■ Goal
Say whether each statement below agrees with the forum thread on converting parquet files to CSV. Answer yes or no for each and quote the thread's deciding words. (a) The error message says format("delta") must be used to read and write a delta table. (b) One reply says df is a pyspark dataframe. (c) The poster tried to read the files with spark.read.parquet.

* START Page extract *

I have the following parquet files listed in my lake and I would like to convert the parquet files to CSV.
I have attempted to carry out the conversion using the suggestions on SO, but I keep on getting the Attribute Error:
AttributeError: 'str' object has no attribute 'write'
---------------------------------------------------------------------------
AttributeError Traceback (most recent call last)
<command-507817377983169> in <module>
----> 1 df.write.format("csv").save("/mnt/lake/RAW/export/")
AttributeError: 'str' object has no attribute 'write'
I have created a dataframe to the location where the parquet files reside as 'df' which gives the following output:
Out[71]: '/mnt/lake/CUR/CURATED/F1Area/F1Domain/myfinal'
When I attempt to write / convert the parquets to CSV using either of the following I get the above error:
df.write.format("csv").save("/mnt/lake/RAW/export/")
df.write.csv(path)
I'm entering the following to read: df = spark.read.parquet("/mnt/lake/CUR/CURATED/F1Area/F1Domain/myfinal/")
, but I'm getting the following error message:
A transaction log for Databricks Delta was found at /mnt/lake/CUR/CURATED/F1Area/F1Domain/myfinal/_delta_log, but you are trying to read from /mnt/lake/CUR/CURATED/F1Area/F1Domain/myfinal/ using format("parquet"). You must use 'format("delta")' when reading and writing to a delta table. To disable this check, SET spark.databricks.delta.formatCheck.enabled=false
CodePudding user response:
The file you have stored is in delta format. So, read it as the following command
df= spark.read.format("delta").load(path_to_data)
Once loaded, try to display first to make sure that it is loaded properly using display(df)
.
If the output is as expected, then you can write it as CSV to your desired location.
CodePudding user response:
Type of df
variable is a string and its value is /mnt/lake/CUR/CURATED/F1Area/F1Domain/myfinal
.
You need to read the file first and make sure df
variable is a pyspark dataframe before calling df.write

* END Page extract *
* START Entries shown *

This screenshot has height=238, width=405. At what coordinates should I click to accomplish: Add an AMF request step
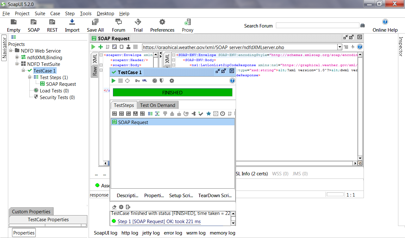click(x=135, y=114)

* END Entries shown *
* START Entries shown *

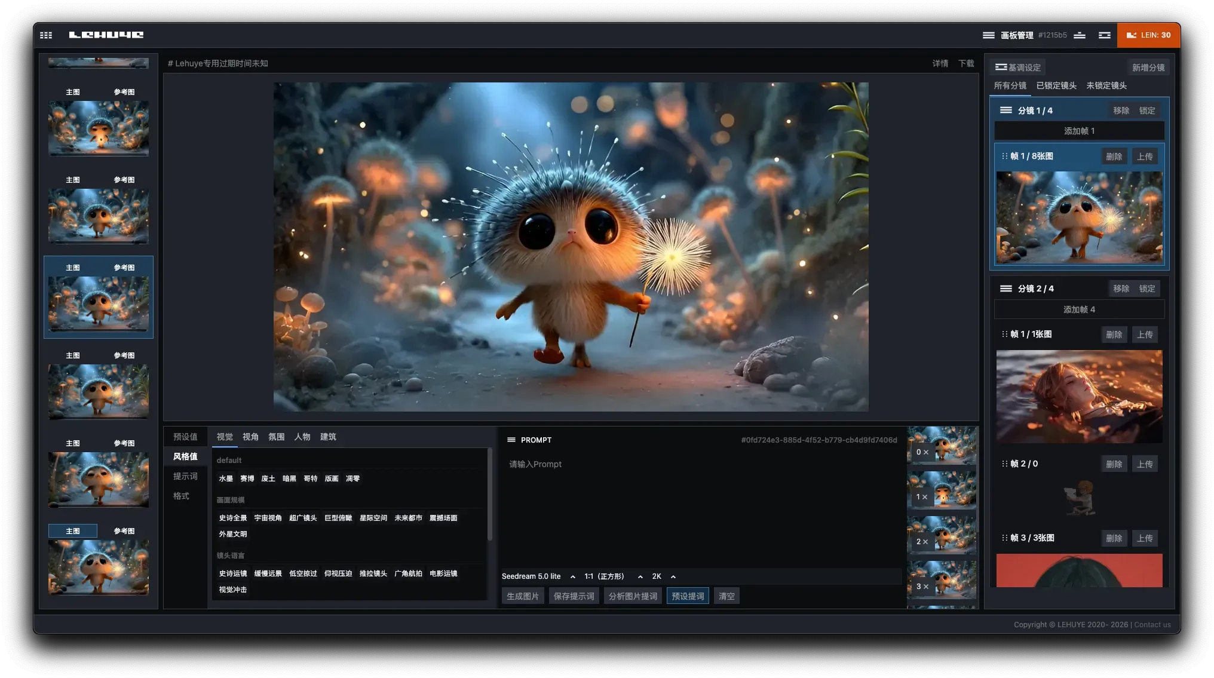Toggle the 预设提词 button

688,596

* END Entries shown *
* START Entries shown *

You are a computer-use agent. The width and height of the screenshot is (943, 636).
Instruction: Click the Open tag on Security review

* END Entries shown *

■ Exercise output
(a) Yes: "You must use 'format("delta")' when reading and writing to a delta table."
(b) No: "variable is a string and its value is /mnt/lake/CUR/CURATED/F1Area/F1Domain/myfinal"
(c) Yes: "df = spark.read.parquet("/mnt/lake/CUR/CURATED/F1Area/F1Domain/myfinal/")"